Le béton Perret et ses pathologies
Abstract
Nous pensons connaître le béton et ses pathologies. Nous n’avons pourtant qu’un peu plus d’un siècle de retour d’expériences sur sa durabilité, et moins d’un demi-siècle sur sa réparabilité. Comparé aux millénaires du bois et de la pierre, le béton reste un champ à explorer, surtout lorsqu’il s’agit de le préserver.
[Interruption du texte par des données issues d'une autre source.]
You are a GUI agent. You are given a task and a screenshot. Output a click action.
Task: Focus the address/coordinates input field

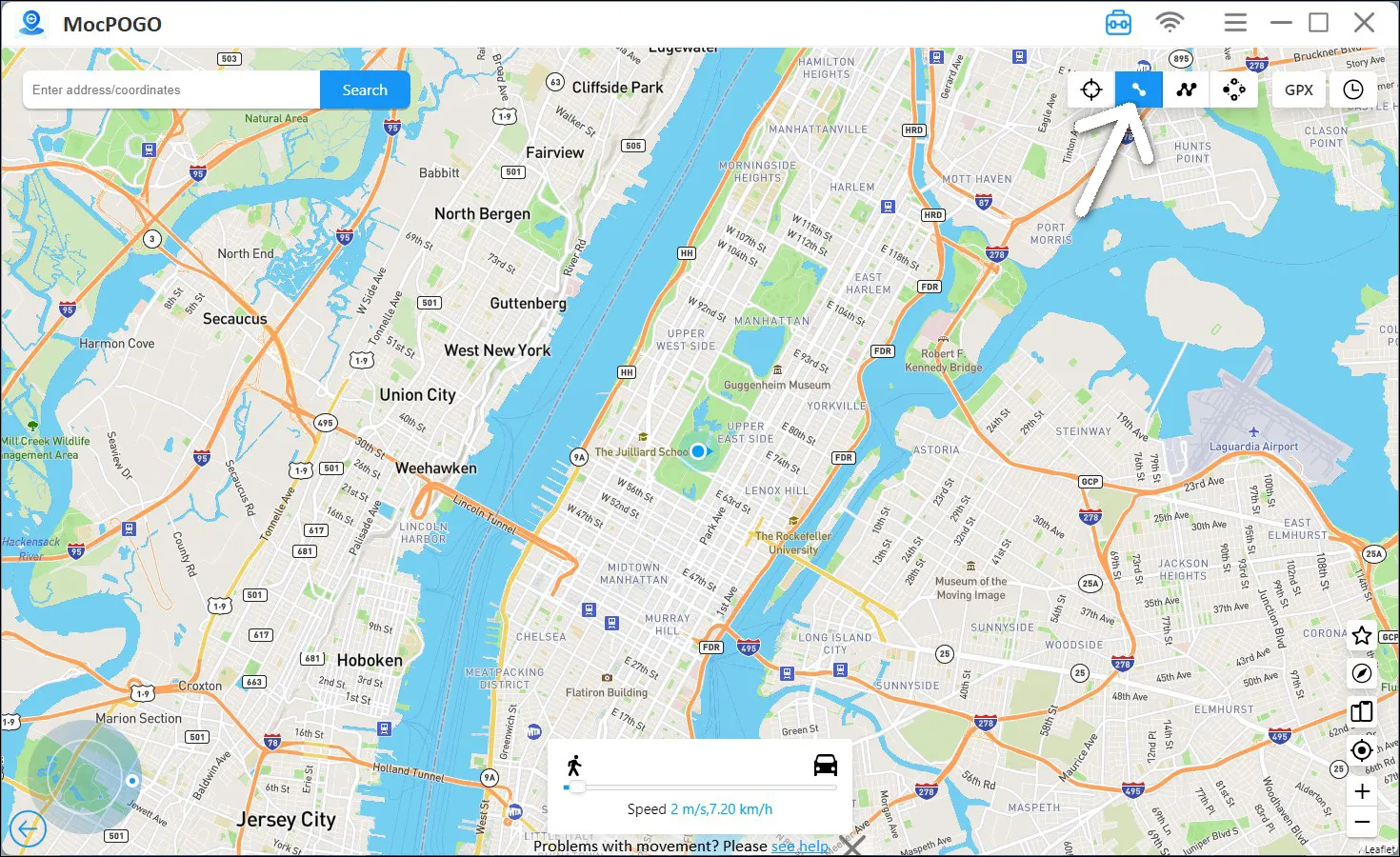[171, 90]
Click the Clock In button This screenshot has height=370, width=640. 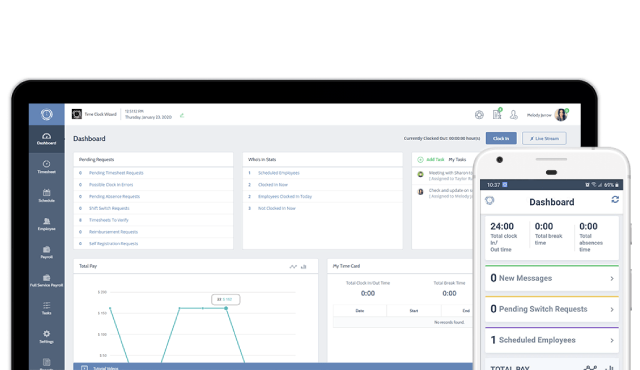501,138
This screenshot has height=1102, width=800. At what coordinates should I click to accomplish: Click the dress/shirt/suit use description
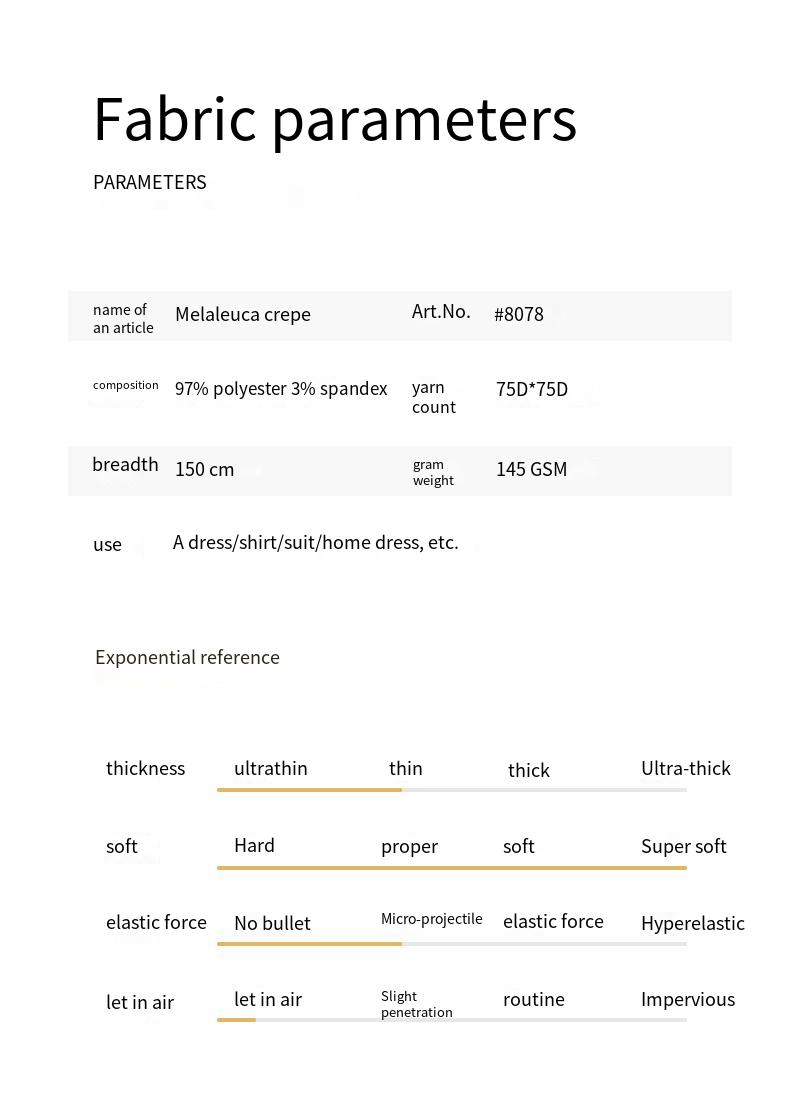tap(316, 543)
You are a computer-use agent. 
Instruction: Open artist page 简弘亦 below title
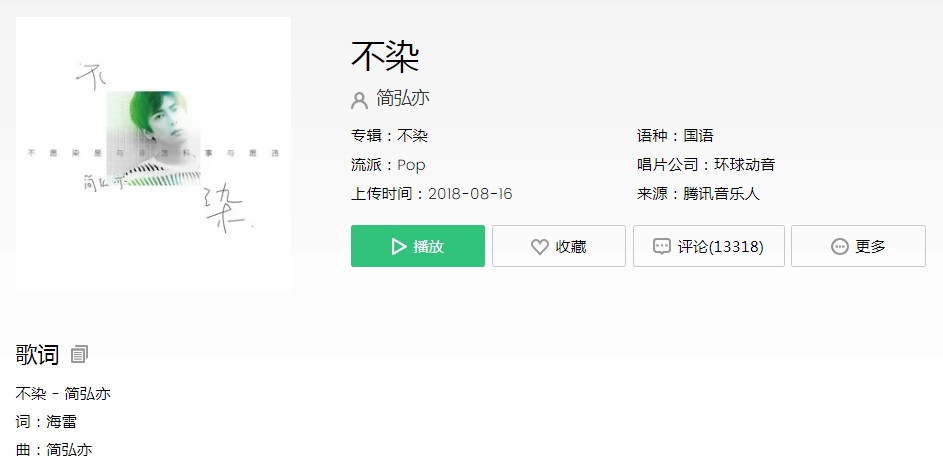(403, 98)
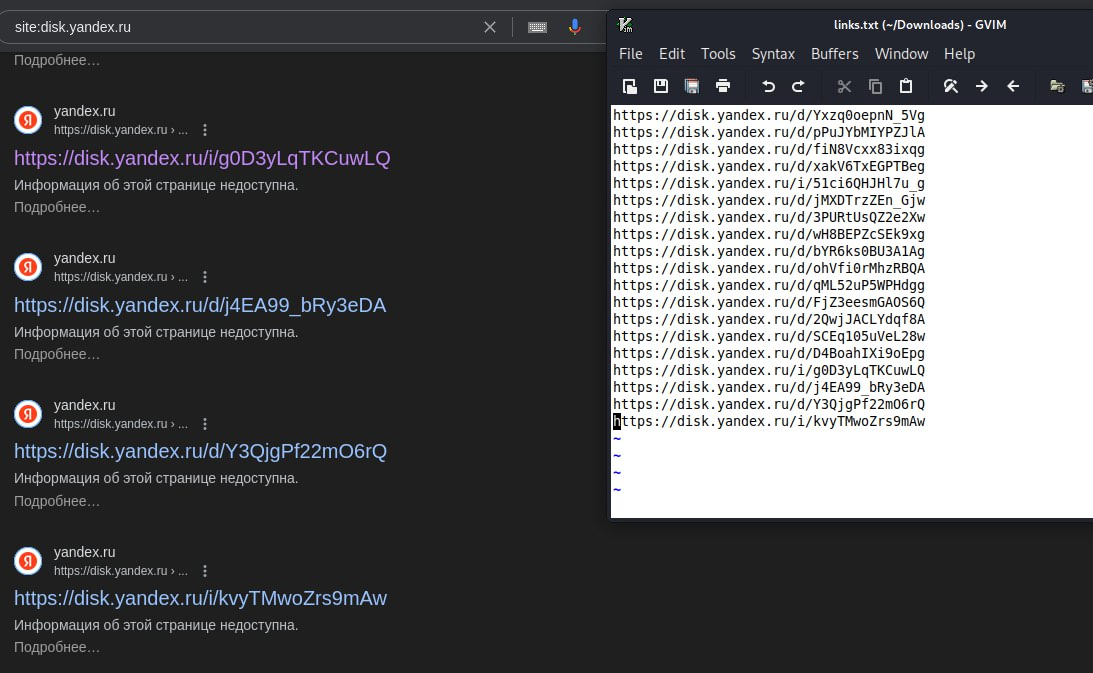Screen dimensions: 1093x673
Task: Click the Print icon in GVIM toolbar
Action: (723, 86)
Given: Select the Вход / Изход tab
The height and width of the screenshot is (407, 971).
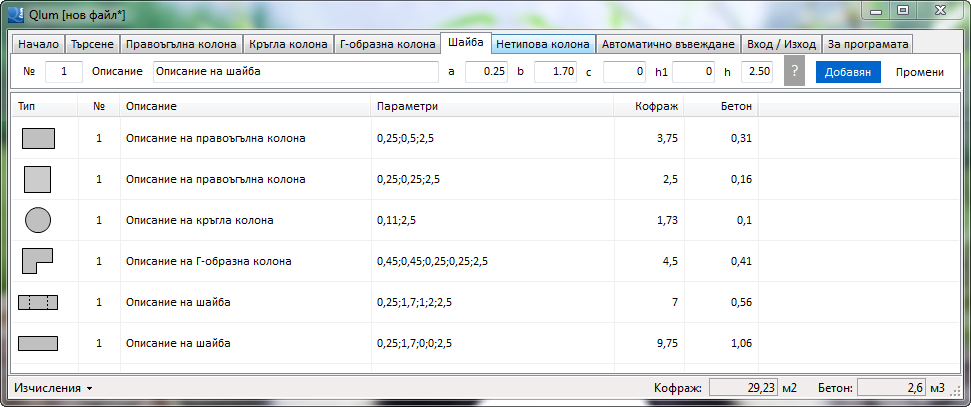Looking at the screenshot, I should click(781, 45).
Pour contribuer à cette exploration, nous devons nous appuyer sur le remarquable héritage d’Auguste Perret. Du début du XXème siècle aux reconstructions d’après guerres, le béton pensé, fabriqué et mis en œuvre par l’architecte constructeur se distingue à plusieurs égards :
1) Il est majoritairement laissé apparent, parti pris architectural fort, et donc particulièrement exposé à son environnement ;
2) Ses composants sont souvent sourcés localement, à proximité du site de la construction ;
3) Il peut être coulé en place ou préfabriqué, jouer un rôle structurel ou non ;
4) Il a surtout permis d’ériger des édifices dont la valeur patrimoniale est reconnue et préservée, nous offrant ainsi des études et des diagnostics aussi nombreux que minutieux.
Cette communication propose donc de dresser un état de l’art des pathologies du « béton Perret », l’un des échantillons les plus riches et représentatifs du siècle dernier, pour explorer la durabilité de ce matériau incontournable de la construction moderne.